What is the state of this qemu series? I was looking at the aarch64
capability update and didn't see any of the 'acpi-egm-memory' so I went
looking at the qemu mailing list and didn't find any submission adding
the aforementioned object type.

Note that unless the qemu functionallity is commited to the upstream
repository we will not be taking any patches using it.
Re: [RFC PATCH v3 0/4] qemu: Implement support for EGM
Posted by Nathan Chen via Devel 1 week, 3 days ago

On 11/27/2025 1:05 AM, Peter Krempa wrote:
> On Tue, Nov 25, 2025 at 11:17:00 -0800, Nathan Chen via Devel wrote:
> 
> [...]
> 
>> The corresponding qemu command line will include the following arguments:
>>
>> -object '{"qom-type":"memory-backend-file","id":"memegm0","mem-path":"/dev/egm4","share":true,"prealloc":true,"size":17179869184}' \
>> -object acpi-egm-memory,id=egm0,pci-dev=ua-hostdev0,node=0 \
>> -object acpi-egm-memory,id=egm1,pci-dev=ua-hostdev1,node=0 \
>> -numa node,nodeid=0,cpus=0-4,memdev=memegm0 \
>>
>> Changes from RFCv2:
>> - Decouple host EGM chardev name from guest EGM ID
>> - Consolidate all acpi-egm-memory objects' memory into a single memory-backend-file per EGM chardev specified.

## Dataset extract
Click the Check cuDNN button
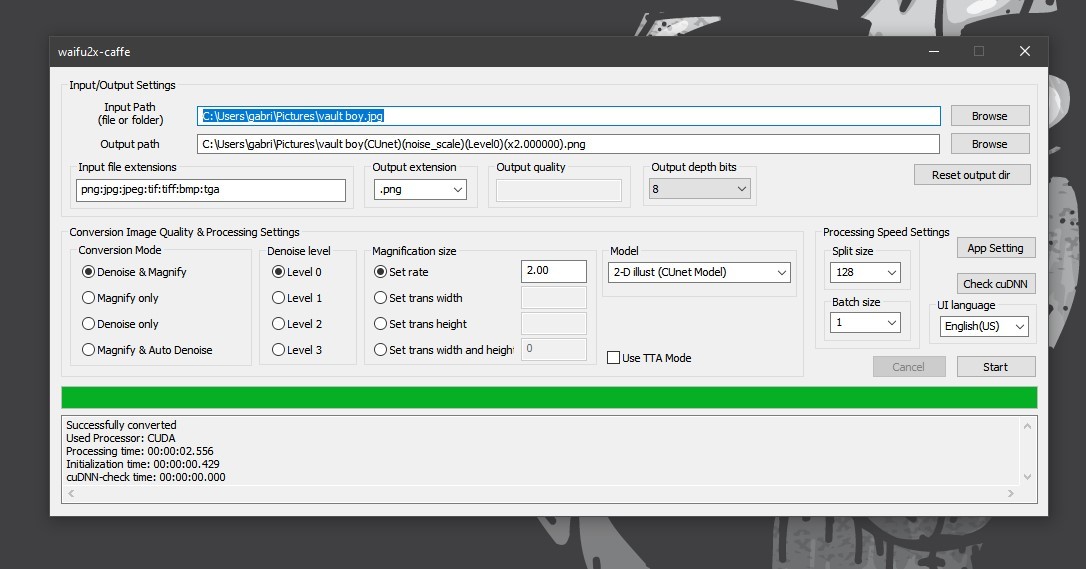 tap(995, 284)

## What to work on
a - In the EGM thread, what mem-path does the memory-backend-file object use?
b - Say whether each statement agrees with the EGM thread, answering yes or no and quoting the deciding words: (i) Peter Krempa's message is dated 11/27/2025. (ii) Both acpi-egm-memory objects are assigned to node 1. (iii) The writer found a submission on the qemu mailing list that adds the acpi-egm-memory object type.
c - Transcribe the EGM thread from "What is the" up to and including "patches using it.".
The material isn't needed here.

## Exercise answers
a - /dev/egm4

b -
(i) Yes: "On 11/27/2025 1:05 AM, Peter Krempa wrote:"
(ii) No: "-object acpi-egm-memory,id=egm0,pci-dev=ua-hostdev0,node=0" and "-object acpi-egm-memory,id=egm1,pci-dev=ua-hostdev1,node=0"
(iii) No: "didn't find any submission adding the aforementioned object type"

c -
What is the state of this qemu series? I was looking at the aarch64
capability update and didn't see any of the 'acpi-egm-memory' so I went
looking at the qemu mailing list and didn't find any submission adding
the aforementioned object type.

Note that unless the qemu functionallity is commited to the upstream
repository we will not be taking any patches using it.